#### Data under study

^^^^^^^^^^^^^^^^

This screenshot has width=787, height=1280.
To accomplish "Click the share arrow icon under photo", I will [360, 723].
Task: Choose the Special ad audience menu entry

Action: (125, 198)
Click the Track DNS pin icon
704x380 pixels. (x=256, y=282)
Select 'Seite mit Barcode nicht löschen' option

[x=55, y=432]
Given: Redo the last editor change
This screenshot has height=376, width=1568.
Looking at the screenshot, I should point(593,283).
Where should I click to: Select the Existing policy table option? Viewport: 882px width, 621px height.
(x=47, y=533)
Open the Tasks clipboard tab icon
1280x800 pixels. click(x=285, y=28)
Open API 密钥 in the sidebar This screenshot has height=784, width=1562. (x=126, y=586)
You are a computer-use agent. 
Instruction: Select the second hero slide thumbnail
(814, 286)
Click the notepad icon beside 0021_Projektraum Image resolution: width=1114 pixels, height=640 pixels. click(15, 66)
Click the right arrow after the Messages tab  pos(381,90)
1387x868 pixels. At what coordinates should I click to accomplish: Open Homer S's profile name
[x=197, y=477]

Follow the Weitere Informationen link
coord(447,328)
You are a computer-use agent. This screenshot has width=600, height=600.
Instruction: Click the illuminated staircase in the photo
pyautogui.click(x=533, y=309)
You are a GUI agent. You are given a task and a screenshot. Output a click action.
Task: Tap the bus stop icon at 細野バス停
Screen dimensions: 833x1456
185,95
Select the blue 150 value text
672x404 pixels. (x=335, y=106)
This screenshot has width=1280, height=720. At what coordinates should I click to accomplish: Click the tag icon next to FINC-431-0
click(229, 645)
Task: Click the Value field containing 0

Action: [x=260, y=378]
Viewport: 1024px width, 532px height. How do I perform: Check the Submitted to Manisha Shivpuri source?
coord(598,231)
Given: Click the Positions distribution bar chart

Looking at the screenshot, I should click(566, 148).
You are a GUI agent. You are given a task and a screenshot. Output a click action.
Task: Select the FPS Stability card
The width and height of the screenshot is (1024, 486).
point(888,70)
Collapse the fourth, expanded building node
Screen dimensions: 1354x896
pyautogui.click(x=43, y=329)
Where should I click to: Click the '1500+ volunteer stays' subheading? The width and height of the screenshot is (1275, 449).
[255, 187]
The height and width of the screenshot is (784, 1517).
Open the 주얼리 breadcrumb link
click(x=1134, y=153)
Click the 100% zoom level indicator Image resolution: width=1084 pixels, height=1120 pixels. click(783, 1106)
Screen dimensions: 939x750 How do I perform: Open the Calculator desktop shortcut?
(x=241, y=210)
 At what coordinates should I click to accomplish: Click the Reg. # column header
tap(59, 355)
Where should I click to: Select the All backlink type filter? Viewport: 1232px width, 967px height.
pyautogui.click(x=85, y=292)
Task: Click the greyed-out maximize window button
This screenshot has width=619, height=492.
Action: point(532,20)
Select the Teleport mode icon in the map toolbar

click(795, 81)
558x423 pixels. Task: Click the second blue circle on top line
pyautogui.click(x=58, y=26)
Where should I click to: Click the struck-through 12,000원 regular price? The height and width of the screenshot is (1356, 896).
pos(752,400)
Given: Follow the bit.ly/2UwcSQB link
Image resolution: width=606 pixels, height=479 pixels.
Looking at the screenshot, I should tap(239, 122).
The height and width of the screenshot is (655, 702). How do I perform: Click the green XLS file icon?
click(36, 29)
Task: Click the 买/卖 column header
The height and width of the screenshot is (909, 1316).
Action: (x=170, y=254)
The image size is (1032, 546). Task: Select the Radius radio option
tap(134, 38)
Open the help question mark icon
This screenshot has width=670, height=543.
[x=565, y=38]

^^^^^^^^^^^^^^^^

#### Task item
With nothing left out, return each entry exactly.

#### Task output
This screenshot has width=787, height=1280.
To accomplish "Click the share arrow icon under photo", I will [360, 723].
Task: Choose the Special ad audience menu entry

Action: (125, 198)
Click the Track DNS pin icon
704x380 pixels. (x=256, y=282)
Select 'Seite mit Barcode nicht löschen' option

[x=55, y=432]
Given: Redo the last editor change
This screenshot has height=376, width=1568.
Looking at the screenshot, I should point(593,283).
Where should I click to: Select the Existing policy table option? Viewport: 882px width, 621px height.
(x=47, y=533)
Open the Tasks clipboard tab icon
1280x800 pixels. click(x=285, y=28)
Open API 密钥 in the sidebar This screenshot has height=784, width=1562. (x=126, y=586)
You are a computer-use agent. 
Instruction: Select the second hero slide thumbnail
(814, 286)
Click the notepad icon beside 0021_Projektraum Image resolution: width=1114 pixels, height=640 pixels. click(15, 66)
Click the right arrow after the Messages tab  pos(381,90)
1387x868 pixels. At what coordinates should I click to accomplish: Open Homer S's profile name
[x=197, y=477]

Follow the Weitere Informationen link
coord(447,328)
You are a computer-use agent. This screenshot has width=600, height=600.
Instruction: Click the illuminated staircase in the photo
pyautogui.click(x=533, y=309)
You are a GUI agent. You are given a task and a screenshot. Output a click action.
Task: Tap the bus stop icon at 細野バス停
Screen dimensions: 833x1456
185,95
Select the blue 150 value text
672x404 pixels. (x=335, y=106)
This screenshot has width=1280, height=720. At what coordinates should I click to accomplish: Click the tag icon next to FINC-431-0
click(229, 645)
Task: Click the Value field containing 0

Action: [x=260, y=378]
Viewport: 1024px width, 532px height. How do I perform: Check the Submitted to Manisha Shivpuri source?
coord(598,231)
Given: Click the Positions distribution bar chart

Looking at the screenshot, I should click(566, 148).
You are a GUI agent. You are given a task and a screenshot. Output a click action.
Task: Select the FPS Stability card
The width and height of the screenshot is (1024, 486).
point(888,70)
Collapse the fourth, expanded building node
Screen dimensions: 1354x896
pyautogui.click(x=43, y=329)
Where should I click to: Click the '1500+ volunteer stays' subheading? The width and height of the screenshot is (1275, 449).
[255, 187]
The height and width of the screenshot is (784, 1517).
Open the 주얼리 breadcrumb link
click(x=1134, y=153)
Click the 100% zoom level indicator Image resolution: width=1084 pixels, height=1120 pixels. click(783, 1106)
Screen dimensions: 939x750 How do I perform: Open the Calculator desktop shortcut?
(x=241, y=210)
 At what coordinates should I click to accomplish: Click the Reg. # column header
tap(59, 355)
Where should I click to: Select the All backlink type filter? Viewport: 1232px width, 967px height.
pyautogui.click(x=85, y=292)
Task: Click the greyed-out maximize window button
This screenshot has width=619, height=492.
Action: point(532,20)
Select the Teleport mode icon in the map toolbar

click(795, 81)
558x423 pixels. Task: Click the second blue circle on top line
pyautogui.click(x=58, y=26)
Where should I click to: Click the struck-through 12,000원 regular price? The height and width of the screenshot is (1356, 896).
pos(752,400)
Given: Follow the bit.ly/2UwcSQB link
Image resolution: width=606 pixels, height=479 pixels.
Looking at the screenshot, I should tap(239, 122).
The height and width of the screenshot is (655, 702). How do I perform: Click the green XLS file icon?
click(36, 29)
Task: Click the 买/卖 column header
The height and width of the screenshot is (909, 1316).
Action: (x=170, y=254)
The image size is (1032, 546). Task: Select the Radius radio option
tap(134, 38)
Open the help question mark icon
This screenshot has width=670, height=543.
[x=565, y=38]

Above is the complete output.